— Exercise description —
Each line from the one that contains "Passen mijn bedrukte" to the end of the entries must be copied word for word, and only those lines.

— Supplied records —
-.-.-

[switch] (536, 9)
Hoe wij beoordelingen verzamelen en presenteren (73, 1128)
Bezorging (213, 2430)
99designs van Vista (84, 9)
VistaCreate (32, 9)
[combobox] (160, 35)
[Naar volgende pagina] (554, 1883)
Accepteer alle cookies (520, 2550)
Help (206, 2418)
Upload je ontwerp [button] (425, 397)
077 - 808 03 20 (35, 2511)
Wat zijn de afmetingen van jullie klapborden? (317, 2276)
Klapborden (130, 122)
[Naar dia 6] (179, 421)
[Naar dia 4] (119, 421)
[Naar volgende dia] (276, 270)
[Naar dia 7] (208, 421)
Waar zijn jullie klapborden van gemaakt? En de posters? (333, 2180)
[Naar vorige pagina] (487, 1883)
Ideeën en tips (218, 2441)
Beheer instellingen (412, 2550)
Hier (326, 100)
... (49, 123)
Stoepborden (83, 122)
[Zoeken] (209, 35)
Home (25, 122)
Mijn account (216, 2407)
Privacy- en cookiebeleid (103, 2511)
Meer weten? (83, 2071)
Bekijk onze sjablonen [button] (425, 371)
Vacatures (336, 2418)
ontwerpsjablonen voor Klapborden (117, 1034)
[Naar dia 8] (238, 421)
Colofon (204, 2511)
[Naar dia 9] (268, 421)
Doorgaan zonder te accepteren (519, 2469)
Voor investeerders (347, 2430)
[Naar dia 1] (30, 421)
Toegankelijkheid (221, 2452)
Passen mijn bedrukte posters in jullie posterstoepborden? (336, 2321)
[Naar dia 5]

-.-.-

— Task solution —
Passen mijn bedrukte posters in jullie posterstoepborden? (336, 2321)
[Naar dia 5]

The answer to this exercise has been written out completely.